(Entries on locating words and elements)
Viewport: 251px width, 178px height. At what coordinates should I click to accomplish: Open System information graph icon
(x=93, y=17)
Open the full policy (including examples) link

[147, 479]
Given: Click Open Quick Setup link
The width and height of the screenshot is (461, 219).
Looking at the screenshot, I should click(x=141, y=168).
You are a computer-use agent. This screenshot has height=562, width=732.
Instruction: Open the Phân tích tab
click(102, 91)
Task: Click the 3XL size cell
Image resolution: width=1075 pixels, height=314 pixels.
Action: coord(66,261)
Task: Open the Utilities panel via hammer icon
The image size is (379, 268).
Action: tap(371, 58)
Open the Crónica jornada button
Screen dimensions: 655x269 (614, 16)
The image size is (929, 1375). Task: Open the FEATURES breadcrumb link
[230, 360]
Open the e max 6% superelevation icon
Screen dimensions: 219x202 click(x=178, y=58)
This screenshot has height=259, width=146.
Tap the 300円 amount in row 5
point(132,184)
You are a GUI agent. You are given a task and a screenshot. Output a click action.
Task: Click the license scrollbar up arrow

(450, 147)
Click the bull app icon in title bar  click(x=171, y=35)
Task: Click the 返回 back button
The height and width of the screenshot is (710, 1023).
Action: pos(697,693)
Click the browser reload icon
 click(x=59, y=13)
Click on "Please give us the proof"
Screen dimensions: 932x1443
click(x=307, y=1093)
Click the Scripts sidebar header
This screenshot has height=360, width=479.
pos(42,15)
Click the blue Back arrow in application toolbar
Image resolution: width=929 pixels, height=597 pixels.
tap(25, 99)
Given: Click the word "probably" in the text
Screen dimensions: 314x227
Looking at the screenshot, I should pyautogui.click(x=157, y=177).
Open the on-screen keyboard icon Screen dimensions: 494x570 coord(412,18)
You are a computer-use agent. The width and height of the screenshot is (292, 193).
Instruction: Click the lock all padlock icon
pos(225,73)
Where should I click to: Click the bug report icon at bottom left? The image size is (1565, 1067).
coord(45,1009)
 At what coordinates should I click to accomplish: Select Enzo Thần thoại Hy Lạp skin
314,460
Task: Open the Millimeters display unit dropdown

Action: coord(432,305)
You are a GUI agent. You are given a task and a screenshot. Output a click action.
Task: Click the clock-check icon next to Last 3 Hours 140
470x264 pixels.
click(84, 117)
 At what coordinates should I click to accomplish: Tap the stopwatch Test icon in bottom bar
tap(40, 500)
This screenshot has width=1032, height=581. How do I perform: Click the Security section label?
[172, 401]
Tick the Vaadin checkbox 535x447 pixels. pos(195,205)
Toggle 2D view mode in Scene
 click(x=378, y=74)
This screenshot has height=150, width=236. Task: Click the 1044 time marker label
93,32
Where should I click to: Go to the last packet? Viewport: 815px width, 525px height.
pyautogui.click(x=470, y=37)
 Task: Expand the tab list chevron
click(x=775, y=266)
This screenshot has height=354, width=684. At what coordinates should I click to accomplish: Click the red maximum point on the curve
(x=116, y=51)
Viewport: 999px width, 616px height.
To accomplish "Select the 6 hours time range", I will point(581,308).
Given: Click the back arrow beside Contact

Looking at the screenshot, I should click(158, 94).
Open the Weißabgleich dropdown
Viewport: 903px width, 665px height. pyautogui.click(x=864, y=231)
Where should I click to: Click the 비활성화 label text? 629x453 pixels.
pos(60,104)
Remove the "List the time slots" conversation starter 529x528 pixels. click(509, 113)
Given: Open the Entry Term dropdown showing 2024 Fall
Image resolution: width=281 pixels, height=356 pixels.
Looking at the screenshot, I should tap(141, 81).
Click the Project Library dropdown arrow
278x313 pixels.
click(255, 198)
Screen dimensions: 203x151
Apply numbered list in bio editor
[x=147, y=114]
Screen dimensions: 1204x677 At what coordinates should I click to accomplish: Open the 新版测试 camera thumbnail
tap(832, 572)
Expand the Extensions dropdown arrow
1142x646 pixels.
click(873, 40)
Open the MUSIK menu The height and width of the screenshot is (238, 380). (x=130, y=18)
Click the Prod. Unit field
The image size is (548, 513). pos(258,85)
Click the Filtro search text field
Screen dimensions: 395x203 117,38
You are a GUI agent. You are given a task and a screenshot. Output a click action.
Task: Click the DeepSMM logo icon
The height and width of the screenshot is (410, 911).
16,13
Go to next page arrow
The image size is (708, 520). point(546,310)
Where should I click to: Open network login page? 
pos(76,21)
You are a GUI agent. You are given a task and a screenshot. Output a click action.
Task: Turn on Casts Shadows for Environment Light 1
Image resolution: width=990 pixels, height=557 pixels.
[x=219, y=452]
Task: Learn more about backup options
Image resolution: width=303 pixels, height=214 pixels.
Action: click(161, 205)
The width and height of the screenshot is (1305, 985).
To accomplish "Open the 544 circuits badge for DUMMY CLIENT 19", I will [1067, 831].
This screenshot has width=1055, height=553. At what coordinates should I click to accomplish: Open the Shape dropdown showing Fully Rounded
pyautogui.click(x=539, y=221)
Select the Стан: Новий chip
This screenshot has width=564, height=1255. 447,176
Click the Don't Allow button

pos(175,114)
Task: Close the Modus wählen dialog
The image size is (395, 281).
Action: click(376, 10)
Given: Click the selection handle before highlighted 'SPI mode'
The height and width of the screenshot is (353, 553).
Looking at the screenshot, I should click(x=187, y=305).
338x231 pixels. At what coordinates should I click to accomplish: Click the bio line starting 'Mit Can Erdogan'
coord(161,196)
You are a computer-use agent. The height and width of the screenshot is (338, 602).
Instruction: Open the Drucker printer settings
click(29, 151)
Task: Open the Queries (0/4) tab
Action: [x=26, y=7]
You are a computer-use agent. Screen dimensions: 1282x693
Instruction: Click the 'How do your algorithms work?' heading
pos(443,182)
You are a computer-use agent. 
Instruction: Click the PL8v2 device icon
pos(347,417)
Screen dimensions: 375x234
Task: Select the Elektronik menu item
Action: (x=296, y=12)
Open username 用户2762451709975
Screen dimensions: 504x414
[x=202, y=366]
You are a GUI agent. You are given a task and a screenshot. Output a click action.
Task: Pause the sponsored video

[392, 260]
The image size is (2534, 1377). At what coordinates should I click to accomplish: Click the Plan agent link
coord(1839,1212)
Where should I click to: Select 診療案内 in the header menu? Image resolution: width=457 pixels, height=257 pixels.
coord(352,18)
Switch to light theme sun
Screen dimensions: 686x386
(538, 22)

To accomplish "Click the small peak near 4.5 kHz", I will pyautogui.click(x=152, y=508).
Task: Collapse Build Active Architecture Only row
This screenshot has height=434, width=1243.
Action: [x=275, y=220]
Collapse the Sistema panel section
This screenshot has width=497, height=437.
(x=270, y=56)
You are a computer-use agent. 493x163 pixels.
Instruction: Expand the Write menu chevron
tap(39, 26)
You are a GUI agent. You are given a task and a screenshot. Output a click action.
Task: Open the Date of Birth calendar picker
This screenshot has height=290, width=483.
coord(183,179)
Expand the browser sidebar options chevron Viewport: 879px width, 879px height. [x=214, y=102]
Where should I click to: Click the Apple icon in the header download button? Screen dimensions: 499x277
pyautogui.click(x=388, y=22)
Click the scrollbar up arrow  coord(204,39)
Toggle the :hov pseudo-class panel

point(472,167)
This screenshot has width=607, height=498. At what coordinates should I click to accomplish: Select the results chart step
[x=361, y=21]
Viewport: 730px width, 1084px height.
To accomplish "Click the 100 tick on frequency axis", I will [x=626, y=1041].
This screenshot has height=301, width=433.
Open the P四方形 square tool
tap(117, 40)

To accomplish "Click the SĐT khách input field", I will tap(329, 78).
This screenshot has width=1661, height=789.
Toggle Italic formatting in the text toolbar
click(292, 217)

_Aim_: Find every line in the material that contains the string "header" and copy each one. Case matters.

_Solved exercise_:
Click the Scripts sidebar header
Where should I click to: Select 診療案内 in the header menu? Image resolution: width=457 pixels, height=257 pixels.
Where should I click to: Click the Apple icon in the header download button? Screen dimensions: 499x277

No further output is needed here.